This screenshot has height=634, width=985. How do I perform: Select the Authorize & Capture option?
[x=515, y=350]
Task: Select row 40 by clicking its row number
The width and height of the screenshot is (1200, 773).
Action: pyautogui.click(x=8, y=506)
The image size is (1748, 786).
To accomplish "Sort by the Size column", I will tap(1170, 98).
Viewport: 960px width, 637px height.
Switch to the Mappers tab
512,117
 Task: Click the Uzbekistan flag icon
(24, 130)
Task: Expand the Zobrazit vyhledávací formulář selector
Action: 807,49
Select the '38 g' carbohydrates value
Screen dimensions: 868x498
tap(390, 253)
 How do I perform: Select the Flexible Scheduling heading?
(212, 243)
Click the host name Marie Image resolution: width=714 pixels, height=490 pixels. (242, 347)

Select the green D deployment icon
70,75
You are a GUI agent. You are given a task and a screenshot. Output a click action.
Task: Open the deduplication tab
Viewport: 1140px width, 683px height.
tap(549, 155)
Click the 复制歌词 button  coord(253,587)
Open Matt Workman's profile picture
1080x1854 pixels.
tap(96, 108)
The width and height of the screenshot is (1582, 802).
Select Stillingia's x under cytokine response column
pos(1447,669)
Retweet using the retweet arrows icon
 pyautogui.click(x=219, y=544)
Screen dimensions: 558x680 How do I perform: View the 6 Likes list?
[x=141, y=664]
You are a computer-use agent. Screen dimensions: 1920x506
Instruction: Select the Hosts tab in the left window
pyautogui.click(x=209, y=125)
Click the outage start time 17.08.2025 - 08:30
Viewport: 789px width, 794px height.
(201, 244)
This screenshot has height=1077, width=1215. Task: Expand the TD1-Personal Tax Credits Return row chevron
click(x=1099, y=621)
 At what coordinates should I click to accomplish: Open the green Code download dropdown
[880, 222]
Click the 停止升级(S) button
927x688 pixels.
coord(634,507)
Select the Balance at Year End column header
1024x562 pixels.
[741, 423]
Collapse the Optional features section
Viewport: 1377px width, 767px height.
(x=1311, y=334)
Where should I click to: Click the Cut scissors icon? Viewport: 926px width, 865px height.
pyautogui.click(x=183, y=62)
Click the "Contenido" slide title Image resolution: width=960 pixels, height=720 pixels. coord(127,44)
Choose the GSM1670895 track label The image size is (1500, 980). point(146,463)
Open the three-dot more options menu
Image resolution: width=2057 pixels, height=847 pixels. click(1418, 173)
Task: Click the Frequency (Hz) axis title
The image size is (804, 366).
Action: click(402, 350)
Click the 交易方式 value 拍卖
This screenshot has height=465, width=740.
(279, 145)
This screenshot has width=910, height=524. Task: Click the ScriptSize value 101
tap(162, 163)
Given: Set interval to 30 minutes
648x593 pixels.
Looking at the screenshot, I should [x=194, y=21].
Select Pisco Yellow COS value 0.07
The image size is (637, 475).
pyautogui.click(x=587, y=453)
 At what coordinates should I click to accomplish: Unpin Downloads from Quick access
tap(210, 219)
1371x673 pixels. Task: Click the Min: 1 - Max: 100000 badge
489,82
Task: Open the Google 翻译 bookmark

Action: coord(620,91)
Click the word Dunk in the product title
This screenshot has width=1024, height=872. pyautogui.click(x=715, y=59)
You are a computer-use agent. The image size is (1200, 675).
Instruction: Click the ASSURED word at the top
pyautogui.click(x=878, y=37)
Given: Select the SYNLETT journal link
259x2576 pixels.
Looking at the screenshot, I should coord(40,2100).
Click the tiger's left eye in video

> _Directions_:
Extract from the data every line where "agent" shows up.

> _Result of the exercise_:
You are a GUI agent. You are given a task and a screenshot. Output a click action.
You are a computer-use agent. Screen dimensions: 1920x506
You are a computer-use agent. The image size is (1200, 675).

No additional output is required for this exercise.